A number of other players are competing to place these kiosks in supermarkets.
"For the first time in the history of video, it appears that vending machines are now working," said Andrew Miller, director, supermarket division, Rentrak Corp., Portland, Ore.
Video rental by vending has been around for a couple decades, "but the past year is the first that it's gotten traction," said Mark Fisher, vice president of membership and strategic initiatives, Video Software Dealers Association, Encino, Calif. "The hardware has gotten much more stable and reliable. More discs can be held in a smaller footprint, and the prices aren't as high. McDonald's Redbox installations into both fast food shops and grocery stores have [boosted] the credibility of this delivery vehicle. Once grocers and the vending companies agree on business models that work, this category could explode over the next couple years."

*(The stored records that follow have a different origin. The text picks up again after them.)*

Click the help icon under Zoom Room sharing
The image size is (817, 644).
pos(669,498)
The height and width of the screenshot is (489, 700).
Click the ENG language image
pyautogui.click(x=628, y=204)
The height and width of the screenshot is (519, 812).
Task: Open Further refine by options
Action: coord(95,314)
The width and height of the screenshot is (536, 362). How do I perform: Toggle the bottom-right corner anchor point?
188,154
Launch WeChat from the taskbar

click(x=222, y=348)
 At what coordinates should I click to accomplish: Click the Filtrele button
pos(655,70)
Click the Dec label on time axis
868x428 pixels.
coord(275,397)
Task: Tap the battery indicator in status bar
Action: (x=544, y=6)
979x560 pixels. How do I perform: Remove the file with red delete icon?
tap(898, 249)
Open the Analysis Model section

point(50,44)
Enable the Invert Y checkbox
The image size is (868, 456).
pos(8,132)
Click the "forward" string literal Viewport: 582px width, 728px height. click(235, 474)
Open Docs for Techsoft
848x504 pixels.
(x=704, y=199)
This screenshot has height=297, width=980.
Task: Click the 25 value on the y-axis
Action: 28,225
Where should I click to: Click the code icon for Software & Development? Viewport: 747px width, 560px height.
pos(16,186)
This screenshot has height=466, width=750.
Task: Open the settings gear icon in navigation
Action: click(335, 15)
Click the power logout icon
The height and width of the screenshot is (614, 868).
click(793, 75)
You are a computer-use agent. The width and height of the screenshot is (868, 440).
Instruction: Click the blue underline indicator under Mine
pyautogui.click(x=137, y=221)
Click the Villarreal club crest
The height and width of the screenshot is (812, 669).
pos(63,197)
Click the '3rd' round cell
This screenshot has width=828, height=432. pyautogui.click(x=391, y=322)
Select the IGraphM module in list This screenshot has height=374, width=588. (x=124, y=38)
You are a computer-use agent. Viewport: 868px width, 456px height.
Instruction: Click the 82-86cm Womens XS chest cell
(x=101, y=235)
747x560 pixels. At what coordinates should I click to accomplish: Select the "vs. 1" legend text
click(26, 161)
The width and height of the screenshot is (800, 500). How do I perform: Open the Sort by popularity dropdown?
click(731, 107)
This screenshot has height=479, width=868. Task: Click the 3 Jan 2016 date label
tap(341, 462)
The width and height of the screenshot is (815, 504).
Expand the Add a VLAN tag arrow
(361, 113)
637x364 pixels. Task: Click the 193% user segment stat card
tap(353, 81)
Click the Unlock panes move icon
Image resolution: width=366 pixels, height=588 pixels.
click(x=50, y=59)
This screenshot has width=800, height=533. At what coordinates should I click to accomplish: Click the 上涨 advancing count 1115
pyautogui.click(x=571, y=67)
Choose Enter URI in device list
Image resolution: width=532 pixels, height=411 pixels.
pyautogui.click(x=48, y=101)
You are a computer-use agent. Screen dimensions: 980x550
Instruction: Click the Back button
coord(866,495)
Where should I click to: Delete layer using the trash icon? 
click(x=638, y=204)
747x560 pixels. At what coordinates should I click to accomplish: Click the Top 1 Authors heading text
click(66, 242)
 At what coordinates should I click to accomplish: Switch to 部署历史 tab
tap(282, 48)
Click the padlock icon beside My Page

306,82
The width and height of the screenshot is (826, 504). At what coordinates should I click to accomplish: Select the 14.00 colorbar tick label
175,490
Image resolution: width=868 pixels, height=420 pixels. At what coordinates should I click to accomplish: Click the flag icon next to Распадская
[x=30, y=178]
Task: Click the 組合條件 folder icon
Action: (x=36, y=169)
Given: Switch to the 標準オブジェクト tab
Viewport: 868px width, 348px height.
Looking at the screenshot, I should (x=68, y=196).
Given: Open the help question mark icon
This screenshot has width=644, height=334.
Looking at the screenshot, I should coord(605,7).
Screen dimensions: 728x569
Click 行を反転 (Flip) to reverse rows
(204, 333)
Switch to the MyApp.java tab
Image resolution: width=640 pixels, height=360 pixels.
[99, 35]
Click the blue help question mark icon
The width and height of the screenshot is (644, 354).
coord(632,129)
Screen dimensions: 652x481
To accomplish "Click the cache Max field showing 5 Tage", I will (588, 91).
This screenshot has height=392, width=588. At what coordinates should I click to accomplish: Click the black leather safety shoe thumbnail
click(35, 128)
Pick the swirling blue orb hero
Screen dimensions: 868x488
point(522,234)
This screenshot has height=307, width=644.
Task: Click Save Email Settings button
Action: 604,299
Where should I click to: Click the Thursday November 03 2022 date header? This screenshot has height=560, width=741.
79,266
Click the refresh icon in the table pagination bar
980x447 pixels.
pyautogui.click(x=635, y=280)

Industry sources who asked not to be identified said that the cost of the machines have come down to the $7000 to $8000 range from $15,000 to $20,000 a few years ago, and that because of deals with key supermarket chains and with Coinstar, there could be tens of thousands of these kiosks in supermarkets within five years.
About 20 chains, including different Kroger divisions, are testing the kiosks, the source said. Redbox has a contract with Kroger Co., Cincinnati, the source said, and the H.E. Butt Grocery Co., San Antonio, is doing extremely well with machines from another company.
B&R Stores, Lincoln, Neb., has tried one machine from a local supplier, said Bob Gettner, video buyer/coordinator. The retailer put the unit in one store while the video department was being remodeled and it did fair, he said, but it did better when it was moved to another store that did not have a rental department. "I honestly believe we are going to see more and more of these things," he said.